Oggi è come se non fosse esistito. Orari sballati, stanchezza, niente lezioni, studio, divertimento. Caldaia rotta con conseguente doccia gelata e piatti ancora da lavare. Pacchetto di riso aperto con esplosione dello stesso, chicchi ovunque, forse per sempre. Lavandino intasato. Connessione internet saltata e ore di prove per rimpostare i parametri corretti. Il tutto presagio e conseguenza di un’indecisione generalizzata su chi siamo, dove andiamo e perchè.
In termini più semplici arrivano quelle pause di riflessione, quando finiscono i mesi o passano le domeniche, o ti trovi a dover programmare cosa farai quest’estate, l’anno prossimo, domani. Quando rimpiangi di non avere il tempo di poter fare tutto, e ti convinci che basta una cosa sola, fatta bene. Poi ci pensi tanto che non fai neppure quella. Grandi dubbi che ti assalgono quando meno te lo aspetti, immagini di svegliarti e non sapere dove ti trovi. Per riscoprire tutto, lentamente.
Sarà questa globalizzazione stretta che mi ritrovo addosso, la scoperta che tutto è a un passo di distanza se solo si ha il coraggio di tentare. Sarà il mondo che si fa sempre più piccolo e pieno di viaggiatori.

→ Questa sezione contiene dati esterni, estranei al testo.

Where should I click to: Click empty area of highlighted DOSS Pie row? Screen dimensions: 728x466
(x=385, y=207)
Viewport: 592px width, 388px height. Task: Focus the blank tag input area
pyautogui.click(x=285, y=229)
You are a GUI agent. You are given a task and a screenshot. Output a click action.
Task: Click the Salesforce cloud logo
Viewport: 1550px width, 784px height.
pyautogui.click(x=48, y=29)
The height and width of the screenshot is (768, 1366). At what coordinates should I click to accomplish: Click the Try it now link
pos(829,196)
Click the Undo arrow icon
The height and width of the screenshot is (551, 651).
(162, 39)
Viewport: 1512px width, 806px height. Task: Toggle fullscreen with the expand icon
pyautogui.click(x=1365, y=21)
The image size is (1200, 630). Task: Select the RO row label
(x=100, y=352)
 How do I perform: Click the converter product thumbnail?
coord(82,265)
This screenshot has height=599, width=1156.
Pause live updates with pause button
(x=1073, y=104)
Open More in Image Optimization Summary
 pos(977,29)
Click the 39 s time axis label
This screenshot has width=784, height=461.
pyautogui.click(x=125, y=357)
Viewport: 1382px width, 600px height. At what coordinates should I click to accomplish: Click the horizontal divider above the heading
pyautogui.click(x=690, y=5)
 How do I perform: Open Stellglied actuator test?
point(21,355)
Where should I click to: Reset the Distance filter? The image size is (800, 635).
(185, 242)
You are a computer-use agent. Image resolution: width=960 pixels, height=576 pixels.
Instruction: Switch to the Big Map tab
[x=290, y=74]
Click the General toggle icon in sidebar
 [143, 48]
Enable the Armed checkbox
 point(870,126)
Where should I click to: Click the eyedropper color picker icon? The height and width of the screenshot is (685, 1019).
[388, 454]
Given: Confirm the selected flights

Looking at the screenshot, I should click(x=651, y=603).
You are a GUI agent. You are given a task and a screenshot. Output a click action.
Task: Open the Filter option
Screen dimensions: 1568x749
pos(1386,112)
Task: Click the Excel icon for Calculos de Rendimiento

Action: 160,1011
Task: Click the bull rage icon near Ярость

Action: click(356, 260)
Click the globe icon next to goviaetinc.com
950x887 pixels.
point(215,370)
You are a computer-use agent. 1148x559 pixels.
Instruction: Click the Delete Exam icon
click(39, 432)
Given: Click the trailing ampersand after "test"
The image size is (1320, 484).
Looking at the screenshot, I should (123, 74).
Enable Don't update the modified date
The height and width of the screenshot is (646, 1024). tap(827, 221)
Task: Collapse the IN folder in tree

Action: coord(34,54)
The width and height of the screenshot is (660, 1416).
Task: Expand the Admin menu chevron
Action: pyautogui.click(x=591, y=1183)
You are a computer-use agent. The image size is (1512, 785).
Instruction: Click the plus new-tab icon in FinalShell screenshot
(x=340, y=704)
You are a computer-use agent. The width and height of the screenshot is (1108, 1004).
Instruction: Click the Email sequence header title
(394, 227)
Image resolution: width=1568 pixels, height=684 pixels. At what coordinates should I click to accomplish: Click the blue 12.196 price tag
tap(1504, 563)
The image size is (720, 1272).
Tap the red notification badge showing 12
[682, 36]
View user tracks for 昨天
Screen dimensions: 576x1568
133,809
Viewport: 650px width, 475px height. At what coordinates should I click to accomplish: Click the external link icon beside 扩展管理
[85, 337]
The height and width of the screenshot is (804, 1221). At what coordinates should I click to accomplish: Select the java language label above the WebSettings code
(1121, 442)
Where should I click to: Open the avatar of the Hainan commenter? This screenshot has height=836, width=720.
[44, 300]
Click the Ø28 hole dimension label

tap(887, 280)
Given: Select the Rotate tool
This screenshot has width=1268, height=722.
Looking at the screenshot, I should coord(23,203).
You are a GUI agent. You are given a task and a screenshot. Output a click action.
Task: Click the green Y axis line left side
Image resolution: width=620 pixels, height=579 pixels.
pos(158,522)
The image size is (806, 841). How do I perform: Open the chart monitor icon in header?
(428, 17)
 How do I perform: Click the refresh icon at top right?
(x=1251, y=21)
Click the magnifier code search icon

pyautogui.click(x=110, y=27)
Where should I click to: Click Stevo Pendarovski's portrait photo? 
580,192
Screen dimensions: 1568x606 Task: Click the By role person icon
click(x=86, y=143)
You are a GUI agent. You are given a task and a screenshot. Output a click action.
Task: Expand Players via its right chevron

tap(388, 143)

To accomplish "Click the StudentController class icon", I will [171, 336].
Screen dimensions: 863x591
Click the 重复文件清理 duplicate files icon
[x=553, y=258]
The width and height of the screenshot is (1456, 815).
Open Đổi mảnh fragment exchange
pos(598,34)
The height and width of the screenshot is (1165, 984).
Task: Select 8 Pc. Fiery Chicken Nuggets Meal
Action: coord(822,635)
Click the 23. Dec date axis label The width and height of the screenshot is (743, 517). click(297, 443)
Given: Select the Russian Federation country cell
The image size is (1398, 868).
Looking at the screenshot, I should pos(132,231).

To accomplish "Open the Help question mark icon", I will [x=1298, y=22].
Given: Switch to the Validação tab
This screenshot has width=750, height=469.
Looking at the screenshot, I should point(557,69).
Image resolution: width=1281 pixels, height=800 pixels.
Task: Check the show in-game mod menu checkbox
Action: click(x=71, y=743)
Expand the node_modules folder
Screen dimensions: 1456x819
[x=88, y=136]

Saluti agli americani ospitati in questi giorni, due olandesi in arrivo e poi in autostop verso il Ghana, amici italiani alla scoperta della Francia... La convinzione di dover prendere presto decisioni serie. E correre, correre, correre, fino all’ultimo respiro, fino all’atlantico. O fino a qualcosa di nuovo.